Please take the records that follow and repeat exactly the lines starting with the line with "Given: Click the" and going on through the line with "Screen dimensions: 713x374".

Study material →
-------

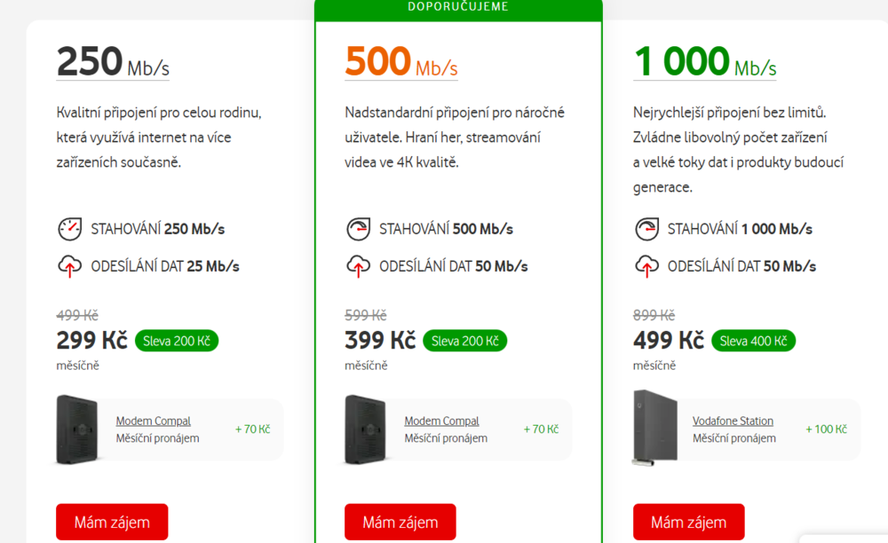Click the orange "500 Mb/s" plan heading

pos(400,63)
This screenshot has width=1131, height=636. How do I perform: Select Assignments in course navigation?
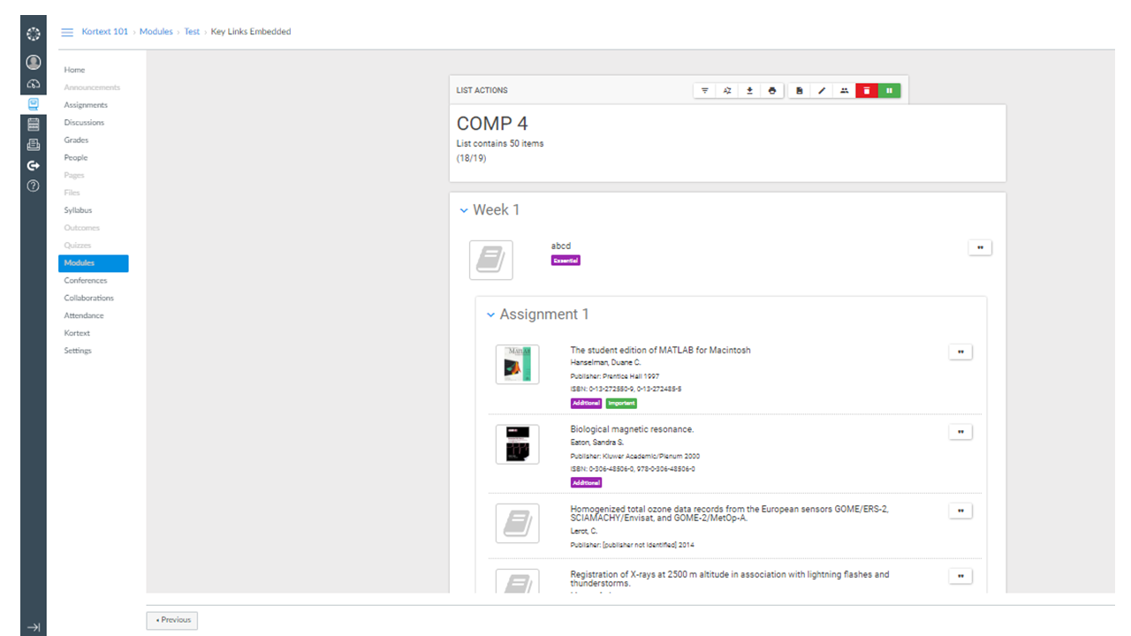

-------

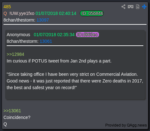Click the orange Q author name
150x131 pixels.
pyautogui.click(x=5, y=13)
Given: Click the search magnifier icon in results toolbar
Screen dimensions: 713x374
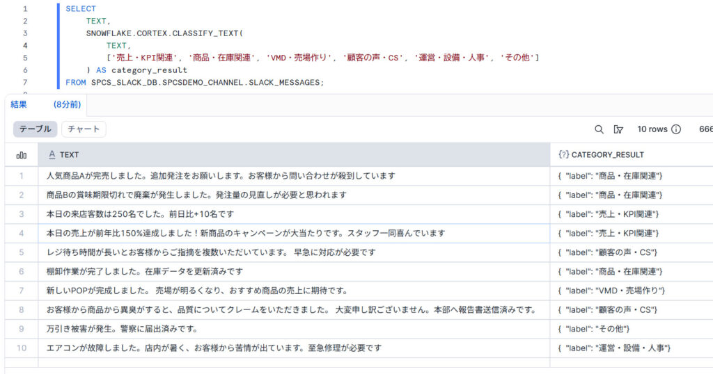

-------

Output below →
Given: Click the search magnifier icon in results toolbar
Screen dimensions: 713x374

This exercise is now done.